Rewrite the entries from the line with "Expand the Отклонено status dropdown" up to and including the line with "click(x=454, y=21)", replacing "screenshot" with "image" and leaving everything else unchanged. Omit the pictures from your answer.
Begin Stored rows
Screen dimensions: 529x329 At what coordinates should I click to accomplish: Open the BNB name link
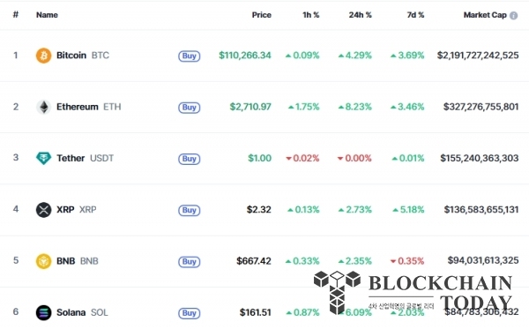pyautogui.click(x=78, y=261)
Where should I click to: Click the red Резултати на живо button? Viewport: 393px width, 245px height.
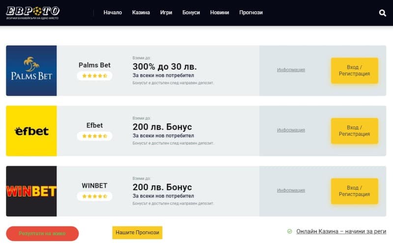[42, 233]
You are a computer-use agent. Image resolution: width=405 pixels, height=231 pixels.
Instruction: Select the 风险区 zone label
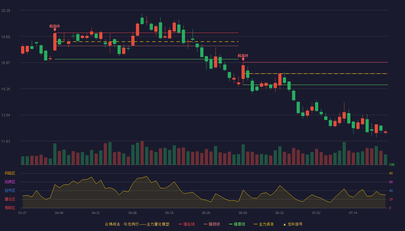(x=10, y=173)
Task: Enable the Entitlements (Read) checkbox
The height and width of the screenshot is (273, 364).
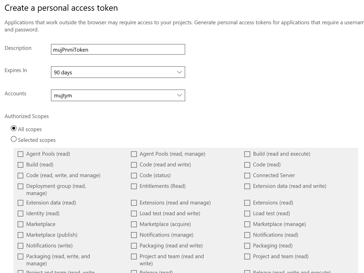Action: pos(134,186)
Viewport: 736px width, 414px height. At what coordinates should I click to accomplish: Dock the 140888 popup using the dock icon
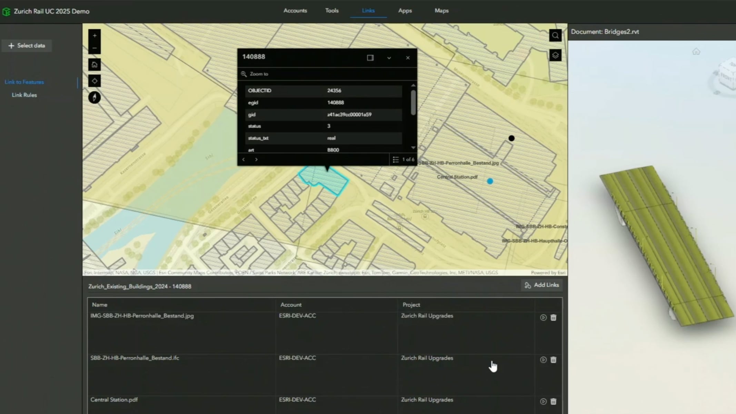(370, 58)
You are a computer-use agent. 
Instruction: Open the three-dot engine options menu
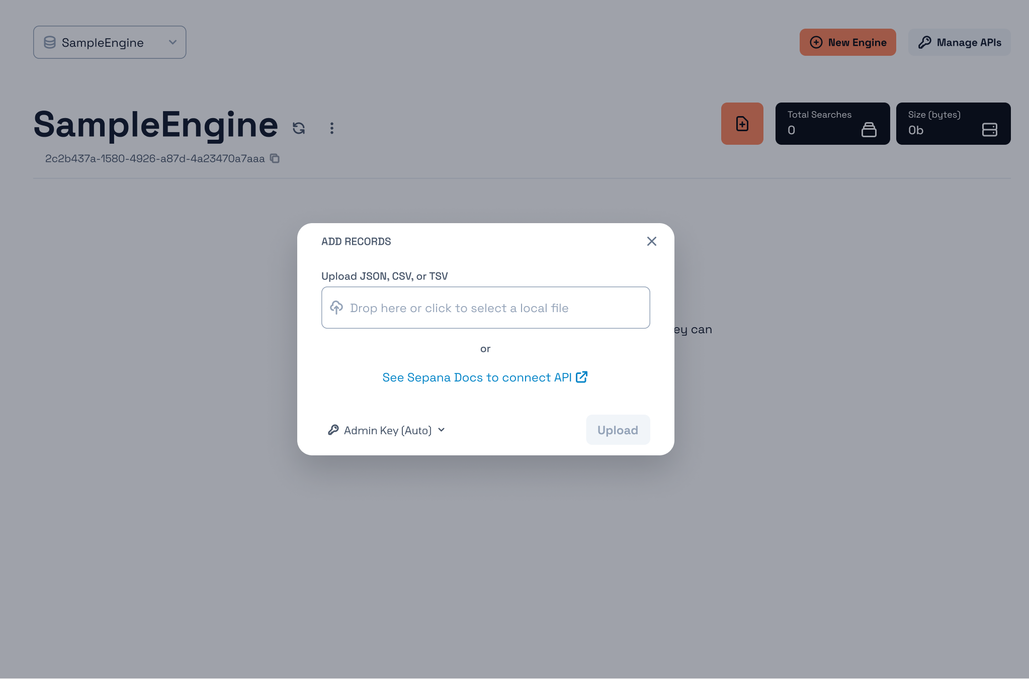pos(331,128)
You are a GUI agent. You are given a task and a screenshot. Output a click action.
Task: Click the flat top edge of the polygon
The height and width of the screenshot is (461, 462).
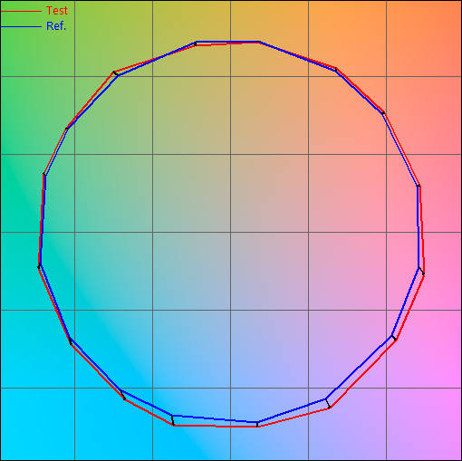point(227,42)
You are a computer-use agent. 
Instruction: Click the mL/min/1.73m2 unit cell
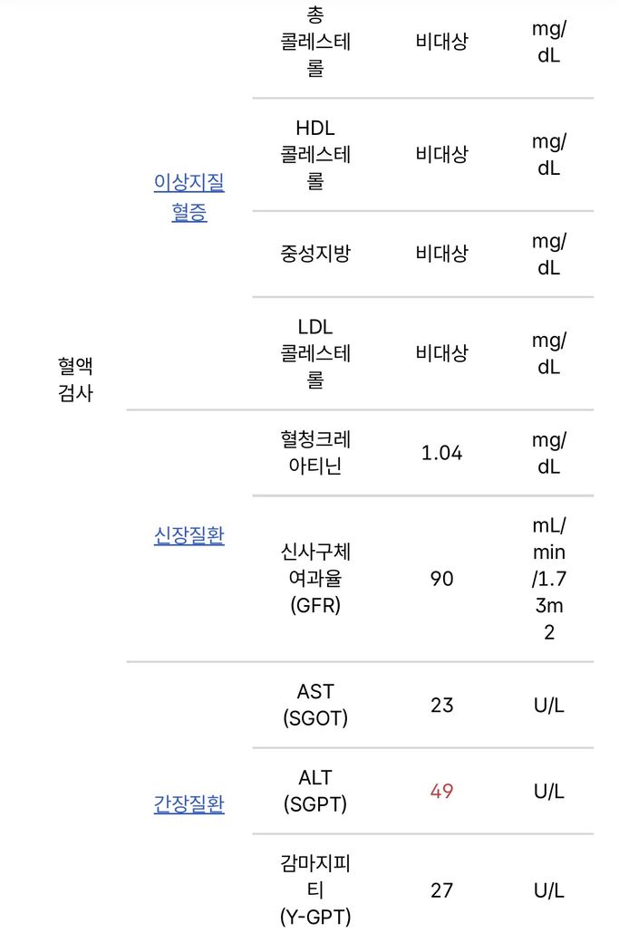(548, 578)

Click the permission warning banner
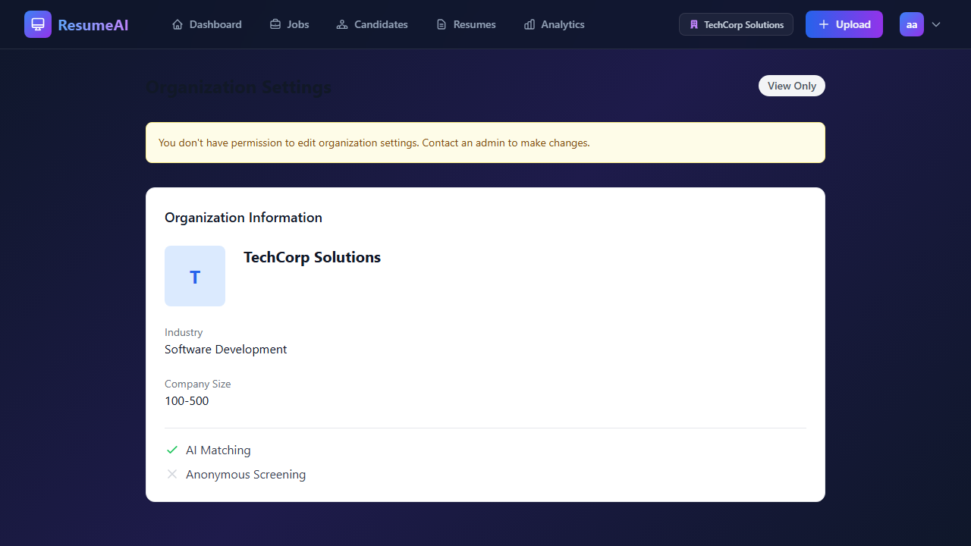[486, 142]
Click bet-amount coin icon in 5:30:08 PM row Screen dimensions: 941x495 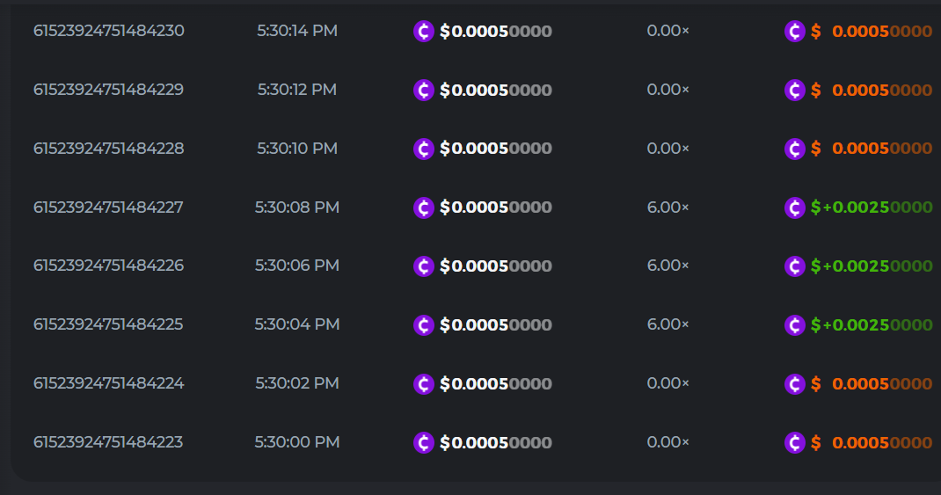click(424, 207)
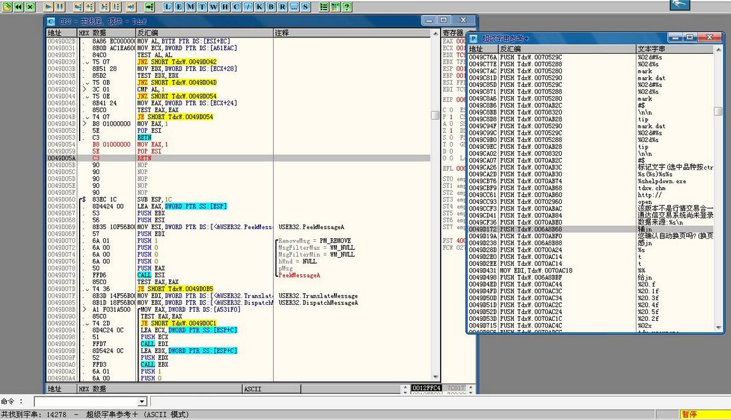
End Stored rows
Begin Stored rows
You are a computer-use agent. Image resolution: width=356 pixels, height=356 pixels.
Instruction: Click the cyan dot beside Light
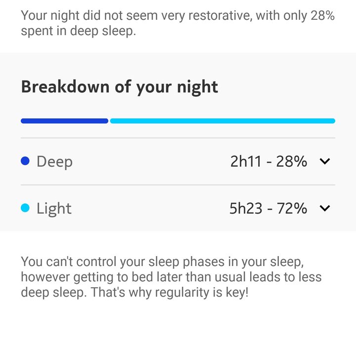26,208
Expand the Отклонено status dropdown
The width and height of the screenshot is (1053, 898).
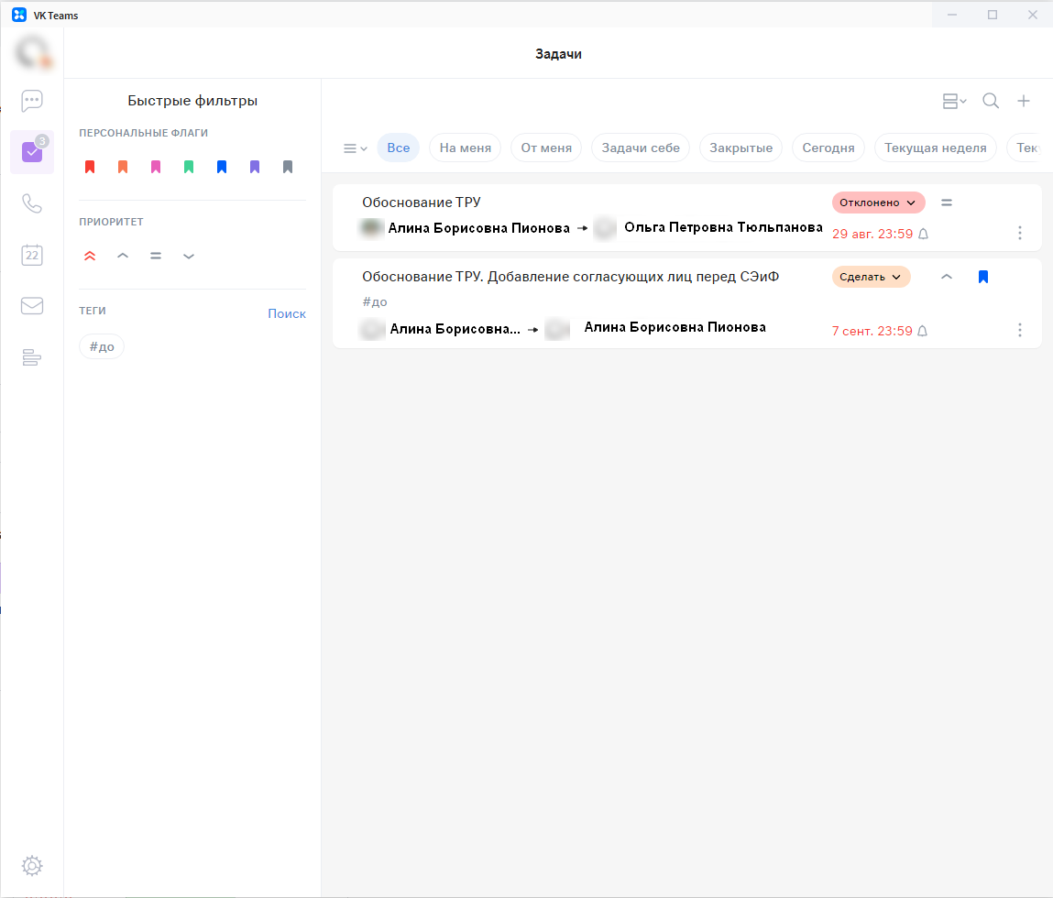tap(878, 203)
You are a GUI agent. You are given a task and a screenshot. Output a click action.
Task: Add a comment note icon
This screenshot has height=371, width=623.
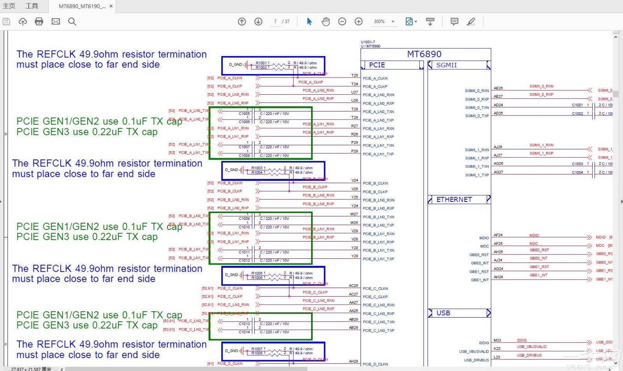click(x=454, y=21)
End Stored rows
Begin Stored rows
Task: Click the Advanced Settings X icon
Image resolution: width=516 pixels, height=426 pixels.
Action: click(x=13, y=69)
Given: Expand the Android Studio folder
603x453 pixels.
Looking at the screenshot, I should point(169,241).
End Stored rows
* Right answer *
Expand the Отклонено status dropdown
The width and height of the image is (1053, 898).
tap(878, 203)
You are a GUI agent. You are given a task and a image. Output a click action.
Task: Add a comment note icon
This image has height=371, width=623.
click(x=454, y=21)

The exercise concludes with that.